-- Opening Marker --

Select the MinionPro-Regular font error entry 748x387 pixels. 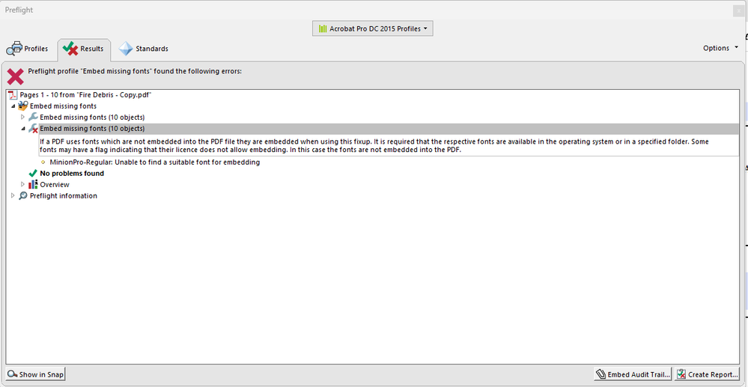(x=154, y=162)
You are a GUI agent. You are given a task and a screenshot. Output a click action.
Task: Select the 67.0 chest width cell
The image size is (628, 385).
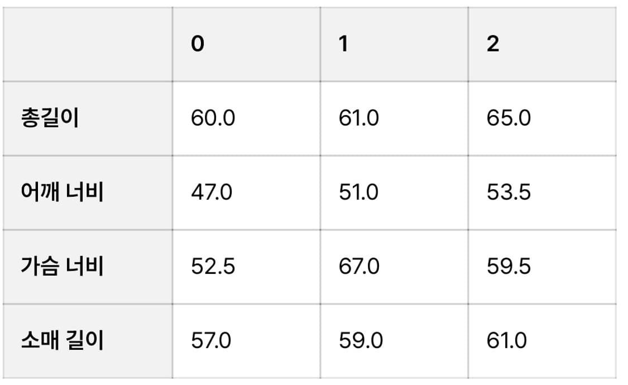359,267
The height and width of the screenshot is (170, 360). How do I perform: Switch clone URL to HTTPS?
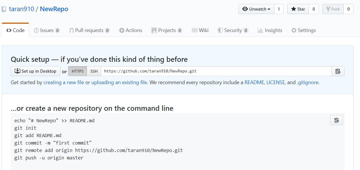78,71
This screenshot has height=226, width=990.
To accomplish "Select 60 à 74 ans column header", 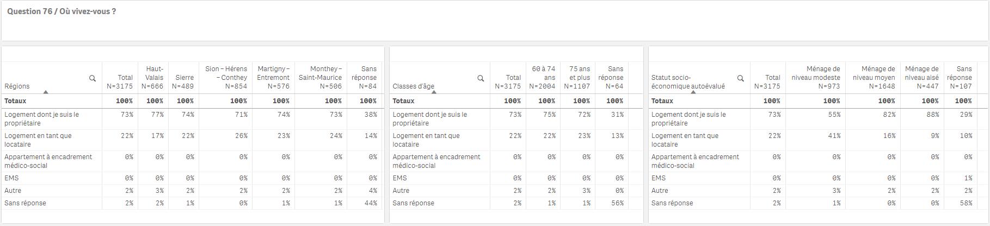I will pyautogui.click(x=543, y=78).

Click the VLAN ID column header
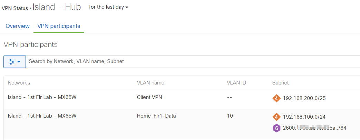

-- Closing Marker --

-- What is being asked --
Above this task is a listing with pictures in it. Retype only the lines from the one containing "You are a GUI" through the one containing "This screenshot has height=226, width=990.", both included, and not the pictures.

-- Exercise response --
You are a GUI agent. You are given a task and a screenshot. Output a click action.
Task: Select the 67.0 chest width cell
The image size is (628, 385).
359,267
The height and width of the screenshot is (170, 360). How do I perform: Switch clone URL to HTTPS?
78,71
This screenshot has height=226, width=990.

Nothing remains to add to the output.